#### Written instruction:
Copy out, word for word, everything from the line containing "Click the opening" down to the end of the items, leaving out the pictures.
══ Listing
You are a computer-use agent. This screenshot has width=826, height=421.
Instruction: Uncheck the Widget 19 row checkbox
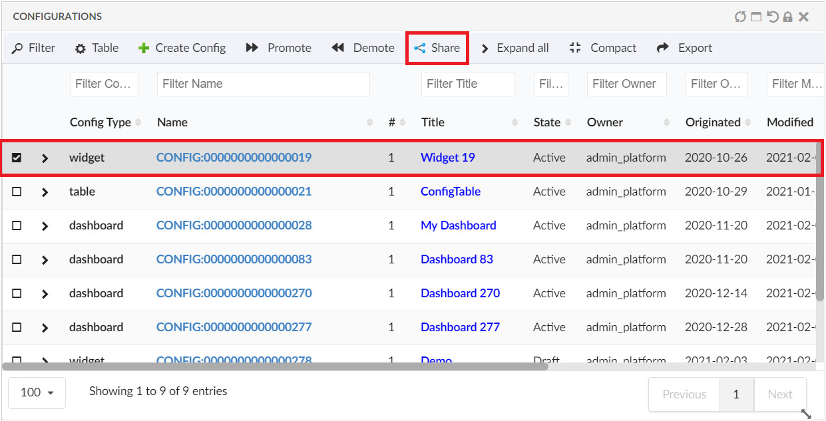[x=17, y=158]
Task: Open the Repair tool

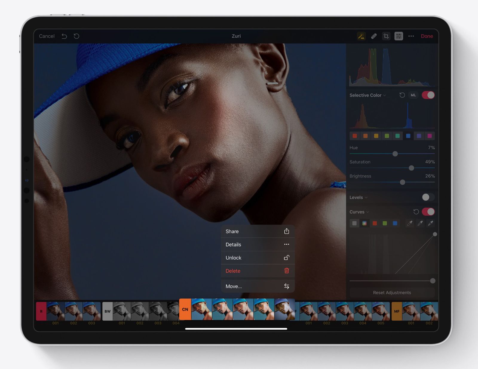Action: (374, 36)
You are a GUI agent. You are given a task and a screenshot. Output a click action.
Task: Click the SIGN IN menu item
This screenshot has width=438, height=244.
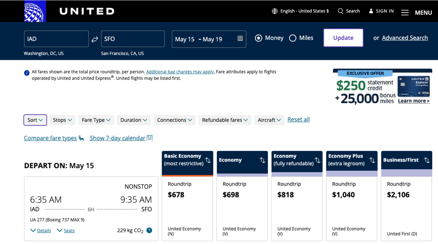point(381,11)
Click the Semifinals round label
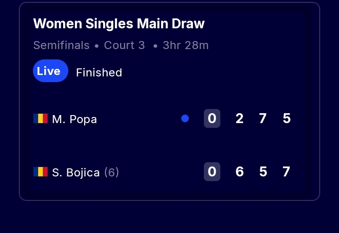This screenshot has height=233, width=339. pos(61,46)
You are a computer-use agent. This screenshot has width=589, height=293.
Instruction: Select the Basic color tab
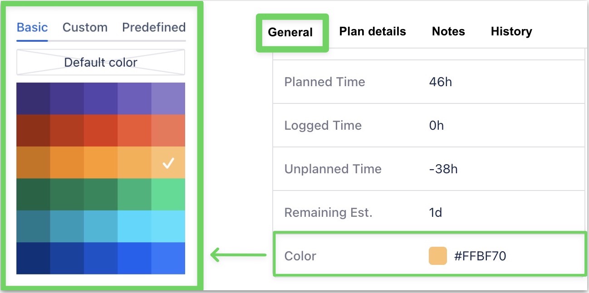click(32, 27)
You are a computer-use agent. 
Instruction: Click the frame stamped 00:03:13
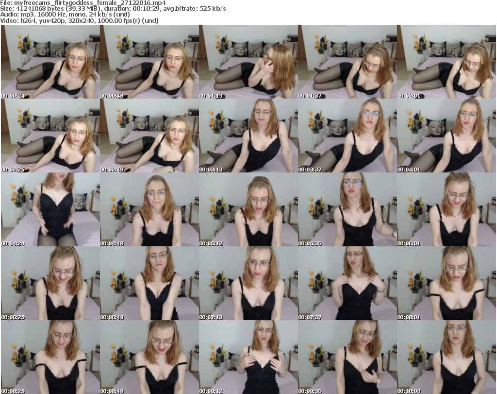[248, 136]
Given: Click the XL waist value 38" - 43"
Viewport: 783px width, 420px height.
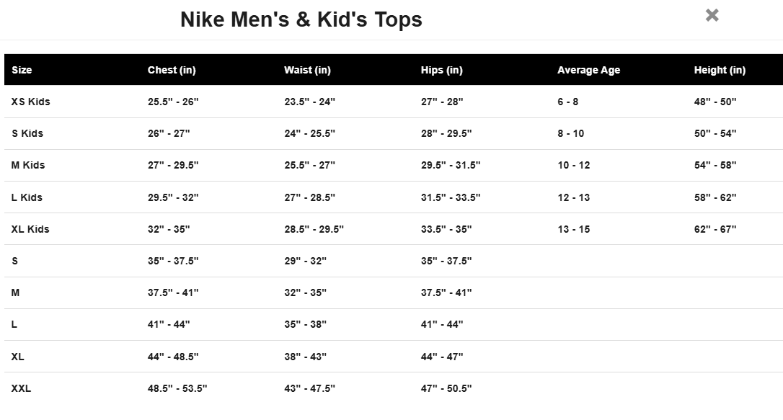Looking at the screenshot, I should [305, 357].
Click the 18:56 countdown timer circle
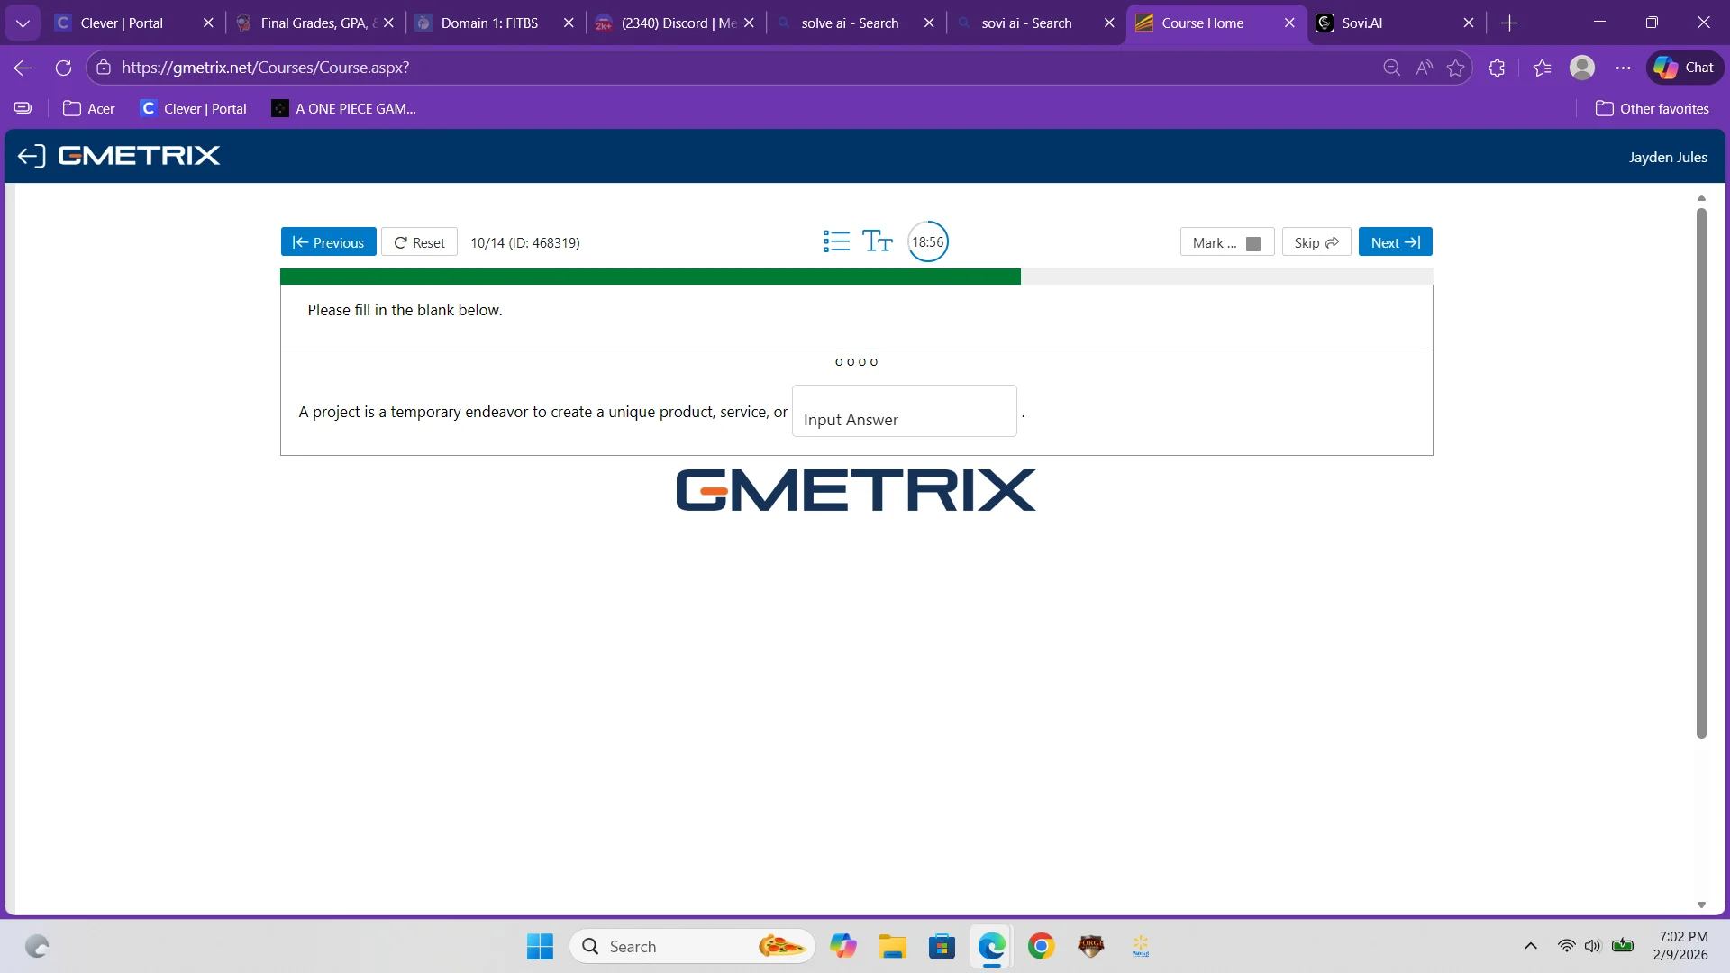Screen dimensions: 1730x973 click(927, 241)
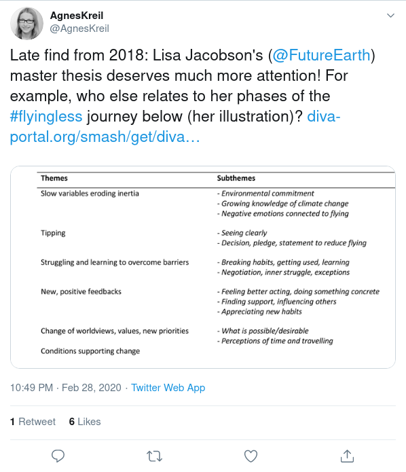406x472 pixels.
Task: Click the reply speech bubble icon
Action: pyautogui.click(x=58, y=456)
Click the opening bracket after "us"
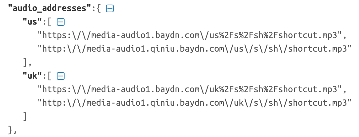The height and width of the screenshot is (137, 359). [x=49, y=22]
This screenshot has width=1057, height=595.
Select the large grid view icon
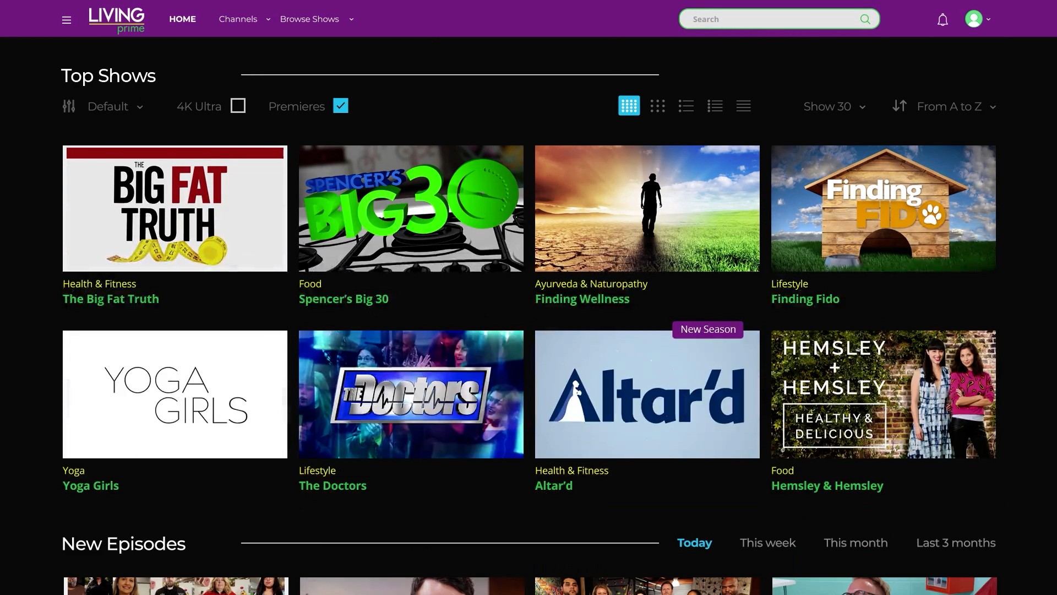tap(629, 106)
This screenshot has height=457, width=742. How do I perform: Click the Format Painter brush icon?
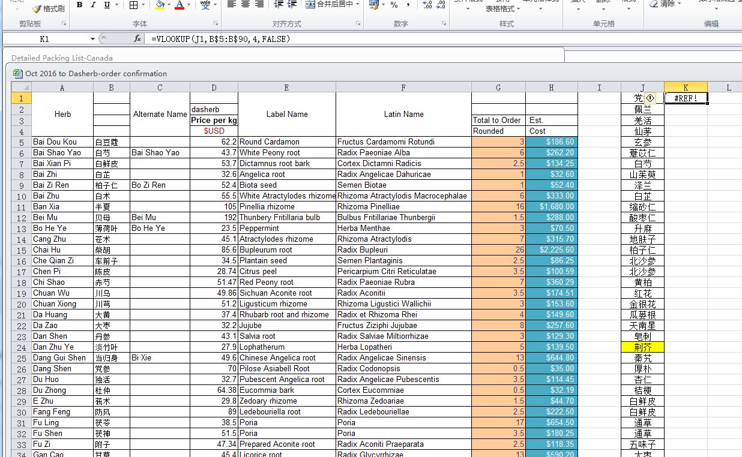tap(37, 8)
════
#### Right answer:
Click the opening bracket after "us"
The height and width of the screenshot is (137, 359). [x=49, y=22]
This screenshot has width=1057, height=595.
Select the large grid view icon
tap(629, 106)
This screenshot has height=457, width=742. How do I perform: Click the Format Painter brush icon?
tap(37, 8)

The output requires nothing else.